Sampai hari ini pula, saya tak pernah mendapatkan jawaban pasti. Apakah yang mendorong Pekak dan Nini (kakek dan nenek) saya kala itu. Sehingga beliau berdua mengijinkan anak perempuannya yang masih ABG untuk merantau ke pulau jawa.  Saat itu sudah pasti sarana transportasi dan telekomunikasi  tidak seperti sekarang yang sudah canggih dan serba cepat. Mungkin hanya sepucuk surat atau telegram yang dapat di pakai untuk berbagi berita kepada keluarga. Apakah pekak dan nini tidak pernah kuatir kehilangan anak gadisnya di pulau jawa ? Sayang sampai beliau berdua meninggal belasan tahun yang lalu, saya tak pernah mendapatkan jawaban yang pasti atas hal itu

Yang pasti saya sekarang berpikir dan merasakan bahwa Ibu saya adalah sosok yang tegar. Dan itu bukan terjadi dalam waktu yang singkat dan mudah. Namun melalui proses panjang, sejak 47 tahun yang lalu. Ada banyak proses kehidupan yang beliau hadapi dengan ketegaran dan sikap mental yang positif. Sekitar 7 tahun yang lalu beliau di vonis menderita kanker rahim. Saat itu beliau sempat menangis, tetapi dengan tegar beliau menghadapi penyakit itu. Perjuangannya mengalahkan kanker membawa hasil yang luar biasa. Sampai saat ini dokter yang merawat menyatakan sudah tidak terlihat ancaman kanker didalam tubuh Ibu. Puji Tuhan !

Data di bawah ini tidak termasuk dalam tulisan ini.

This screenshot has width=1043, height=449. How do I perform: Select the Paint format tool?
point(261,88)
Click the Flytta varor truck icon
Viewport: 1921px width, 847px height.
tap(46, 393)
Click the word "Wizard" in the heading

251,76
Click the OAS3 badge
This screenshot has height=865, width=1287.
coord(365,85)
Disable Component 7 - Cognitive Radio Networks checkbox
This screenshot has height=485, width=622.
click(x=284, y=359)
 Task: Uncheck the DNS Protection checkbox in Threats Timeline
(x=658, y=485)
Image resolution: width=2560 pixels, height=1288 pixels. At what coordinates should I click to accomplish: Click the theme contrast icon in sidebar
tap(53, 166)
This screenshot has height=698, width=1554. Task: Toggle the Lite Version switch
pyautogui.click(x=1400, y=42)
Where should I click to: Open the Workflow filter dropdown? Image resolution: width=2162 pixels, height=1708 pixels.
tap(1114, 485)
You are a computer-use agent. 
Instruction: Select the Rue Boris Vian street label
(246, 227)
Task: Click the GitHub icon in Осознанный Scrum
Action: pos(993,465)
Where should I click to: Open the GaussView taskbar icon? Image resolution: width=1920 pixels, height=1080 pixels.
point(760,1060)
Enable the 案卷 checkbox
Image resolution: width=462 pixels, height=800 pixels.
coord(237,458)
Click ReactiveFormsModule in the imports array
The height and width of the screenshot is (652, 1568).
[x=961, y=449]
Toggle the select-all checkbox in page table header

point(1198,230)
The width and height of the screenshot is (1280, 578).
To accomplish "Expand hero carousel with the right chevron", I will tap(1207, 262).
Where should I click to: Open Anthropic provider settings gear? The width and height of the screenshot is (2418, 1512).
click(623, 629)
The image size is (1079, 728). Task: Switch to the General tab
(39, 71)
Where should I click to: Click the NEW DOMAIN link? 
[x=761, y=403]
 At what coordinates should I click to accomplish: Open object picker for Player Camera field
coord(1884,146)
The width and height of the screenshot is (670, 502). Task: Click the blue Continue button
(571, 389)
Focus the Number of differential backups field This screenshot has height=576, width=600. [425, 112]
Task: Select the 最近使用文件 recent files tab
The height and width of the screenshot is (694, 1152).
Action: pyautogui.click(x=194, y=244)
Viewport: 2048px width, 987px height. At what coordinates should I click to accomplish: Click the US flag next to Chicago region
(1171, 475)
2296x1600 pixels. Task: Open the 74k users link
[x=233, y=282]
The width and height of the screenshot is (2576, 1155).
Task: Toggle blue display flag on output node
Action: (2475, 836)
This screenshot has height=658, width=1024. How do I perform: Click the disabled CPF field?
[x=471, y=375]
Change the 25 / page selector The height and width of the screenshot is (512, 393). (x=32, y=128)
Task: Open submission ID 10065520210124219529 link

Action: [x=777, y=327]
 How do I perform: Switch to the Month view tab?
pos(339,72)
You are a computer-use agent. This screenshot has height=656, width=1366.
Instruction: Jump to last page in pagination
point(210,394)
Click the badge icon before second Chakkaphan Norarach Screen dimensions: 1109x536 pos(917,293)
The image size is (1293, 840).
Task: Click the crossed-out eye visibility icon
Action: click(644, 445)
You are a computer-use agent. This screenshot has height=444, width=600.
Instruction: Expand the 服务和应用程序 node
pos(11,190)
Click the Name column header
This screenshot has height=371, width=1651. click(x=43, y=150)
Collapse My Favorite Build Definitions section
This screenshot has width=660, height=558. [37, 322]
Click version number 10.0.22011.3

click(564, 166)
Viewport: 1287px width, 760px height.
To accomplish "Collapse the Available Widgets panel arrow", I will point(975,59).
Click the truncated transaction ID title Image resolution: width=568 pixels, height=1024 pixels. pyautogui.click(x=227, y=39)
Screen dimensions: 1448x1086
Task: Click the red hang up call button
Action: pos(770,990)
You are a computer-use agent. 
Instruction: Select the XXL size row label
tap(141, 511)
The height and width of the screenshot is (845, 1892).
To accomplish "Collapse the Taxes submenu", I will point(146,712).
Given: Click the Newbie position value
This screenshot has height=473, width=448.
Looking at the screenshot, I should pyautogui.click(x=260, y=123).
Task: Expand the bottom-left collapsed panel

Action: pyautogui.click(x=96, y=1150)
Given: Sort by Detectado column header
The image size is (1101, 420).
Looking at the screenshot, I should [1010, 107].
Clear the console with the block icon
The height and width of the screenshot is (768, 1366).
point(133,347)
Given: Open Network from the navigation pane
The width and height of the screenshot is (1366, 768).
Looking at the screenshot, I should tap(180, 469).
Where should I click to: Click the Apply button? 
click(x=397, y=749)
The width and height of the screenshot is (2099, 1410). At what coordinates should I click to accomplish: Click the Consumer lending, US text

Setahun kemudian, kesabaran beliau di uji. Ketika bapak saya harus menjalani cuci darah akibat gagal ginjal. Hampir dua minggu sekali, beliau berdua pergi ke RS Dr Soetomo untuk menjalani proses cuci darah. Bagi anda yang belum pernah masuk ke ruang cuci darah RS Dr Soetomo, mungkin sulit anda bayangkan. Puluhan pasien berbaring di sisi mesin pencuci darah. Terlihat selang berwarna merah segar yang di tancapkan di tangan para pasien. Belum lagi aroma ruangan yang terasa sedikit berbeda dengan ruangan perawatan pasien lainnya. Mungkin karena obat atau cairan yang dipakai untuk mencuci darah. Yang pasti sampai sekarang saya tidak bisa lupa bau nya yang sedikit menyengat itu. Sepanjang menemani Bapak menjalani proses cuci darah itu, Ibu ikut merawat dan membantu paramedis di Ruangan Cuci Darah. Jiwa penolong nya tidak bisa berhenti melihat kondisi ruangan saat itu. Dengan perjuangan dan kesetiaan, beliau menemani Bapak sampai 2 tahun kemudian. Saat Bapak di panggil pulang kembali kerumah Bapa di Sorga.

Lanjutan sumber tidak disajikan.